Could you return word for word the lines of the items starting at the line that has "Where should I click to: Zoom" and ending after the line that has "coord(609,170)", with both of those lines included and no others?

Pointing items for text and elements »
───
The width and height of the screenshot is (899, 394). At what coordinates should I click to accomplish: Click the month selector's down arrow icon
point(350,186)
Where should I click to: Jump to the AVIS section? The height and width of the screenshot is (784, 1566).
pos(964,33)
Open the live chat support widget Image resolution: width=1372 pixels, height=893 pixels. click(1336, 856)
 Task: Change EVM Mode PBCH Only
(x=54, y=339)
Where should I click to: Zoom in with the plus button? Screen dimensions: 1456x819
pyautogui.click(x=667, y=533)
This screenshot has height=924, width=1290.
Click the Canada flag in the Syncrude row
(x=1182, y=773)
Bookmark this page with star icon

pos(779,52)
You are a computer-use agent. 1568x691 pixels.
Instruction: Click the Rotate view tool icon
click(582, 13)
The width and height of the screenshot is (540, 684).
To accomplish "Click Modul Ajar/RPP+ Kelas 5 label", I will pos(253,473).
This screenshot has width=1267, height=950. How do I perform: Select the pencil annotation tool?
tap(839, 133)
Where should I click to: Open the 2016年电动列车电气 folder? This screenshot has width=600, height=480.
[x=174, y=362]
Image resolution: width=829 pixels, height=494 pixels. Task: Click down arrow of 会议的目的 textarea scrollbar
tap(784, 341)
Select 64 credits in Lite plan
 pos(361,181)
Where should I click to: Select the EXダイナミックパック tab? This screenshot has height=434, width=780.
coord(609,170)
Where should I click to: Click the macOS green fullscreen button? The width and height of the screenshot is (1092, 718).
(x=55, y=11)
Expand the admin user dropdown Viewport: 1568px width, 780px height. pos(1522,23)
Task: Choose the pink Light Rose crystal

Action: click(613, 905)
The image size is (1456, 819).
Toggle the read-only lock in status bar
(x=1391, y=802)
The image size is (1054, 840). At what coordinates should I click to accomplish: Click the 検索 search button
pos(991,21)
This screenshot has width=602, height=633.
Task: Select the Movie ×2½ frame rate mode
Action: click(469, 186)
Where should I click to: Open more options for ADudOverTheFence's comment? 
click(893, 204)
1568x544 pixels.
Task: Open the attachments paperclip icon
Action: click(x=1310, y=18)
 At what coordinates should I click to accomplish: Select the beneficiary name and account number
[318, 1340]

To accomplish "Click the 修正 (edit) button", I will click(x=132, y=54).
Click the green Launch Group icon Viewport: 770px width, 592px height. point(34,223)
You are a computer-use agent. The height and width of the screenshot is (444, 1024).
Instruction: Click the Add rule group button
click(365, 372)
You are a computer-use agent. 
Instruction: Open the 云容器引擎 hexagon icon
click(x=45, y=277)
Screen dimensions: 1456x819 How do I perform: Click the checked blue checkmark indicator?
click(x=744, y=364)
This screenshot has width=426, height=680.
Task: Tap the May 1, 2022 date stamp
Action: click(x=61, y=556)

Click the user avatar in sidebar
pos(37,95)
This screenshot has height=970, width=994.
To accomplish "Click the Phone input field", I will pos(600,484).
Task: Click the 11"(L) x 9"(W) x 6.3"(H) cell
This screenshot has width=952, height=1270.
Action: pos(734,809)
───
Exercise answer »
Where should I click to: Zoom in with the plus button? Screen dimensions: 1456x819
pyautogui.click(x=667, y=533)
This screenshot has height=924, width=1290.
Click the Canada flag in the Syncrude row
(x=1182, y=773)
Bookmark this page with star icon

pos(779,52)
You are a computer-use agent. 1568x691 pixels.
Instruction: Click the Rotate view tool icon
click(582, 13)
The width and height of the screenshot is (540, 684).
To accomplish "Click Modul Ajar/RPP+ Kelas 5 label", I will pos(253,473).
This screenshot has width=1267, height=950. How do I perform: Select the pencil annotation tool?
tap(839, 133)
Where should I click to: Open the 2016年电动列车电气 folder? This screenshot has width=600, height=480.
[x=174, y=362]
Image resolution: width=829 pixels, height=494 pixels. Task: Click down arrow of 会议的目的 textarea scrollbar
tap(784, 341)
Select 64 credits in Lite plan
 pos(361,181)
Where should I click to: Select the EXダイナミックパック tab? This screenshot has height=434, width=780.
coord(609,170)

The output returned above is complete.